BusinesNews Wire Press Release company Logo
Home BNN What are the Side-Effects of Pre-Workout Supplements? (and How to Avoid Them)

What are the Side-Effects of Pre-Workout Supplements? (and How to Avoid Them)

by Busines Newswire
0 comment

Pre-workouts are one of the most popular supplements for helping people improve workout performance.

A study published by ISSN, the International Society of Sports Nutrition, found that 30% of people take pre-workout supplements as part of their exercise and nutrition routine.

But like any supplement, there can be side-effects, especially for those who have sensitivities to ingredients used in pre-workouts.

The most common pre-workout side-effects include skin reactions, nausea, heart abnormalities, and light-headedness and dizziness.
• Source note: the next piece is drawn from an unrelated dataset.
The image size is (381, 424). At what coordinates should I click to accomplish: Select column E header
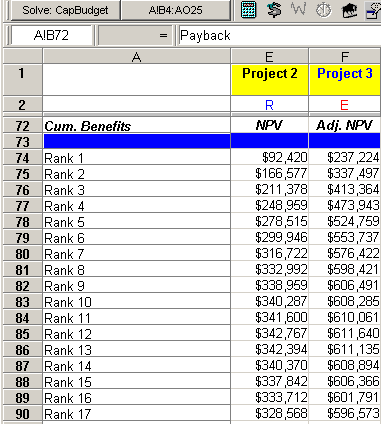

In this article, we will look at the rising popularity of dietary supplements like pre-workouts and discuss the most common adverse reactions from using them.

Let’s jump in.

The Rising Trend of Pre-Workout Supplements

The use of dietary supplements to boost exercise performance has become a common practice among fitness-conscious individuals and athletes.

In the United States, as of 2012, more than half of adults reported regular dietary supplement use (Kantor et al., 2016). This trend has almost certainly continued to grow, given the ever-increasing economic impact of the dietary supplement industry, estimated at $122 billion in 2016 and projected to reach nearly $278 billion by 2024.

As mentioned at the top, pre-workouts are a big piece of the supplement industry, with 30% of young adults using them to boost their workouts.

Considering its popularity, its also important to be aware of possible side-effects of supplementing with pre-workouts.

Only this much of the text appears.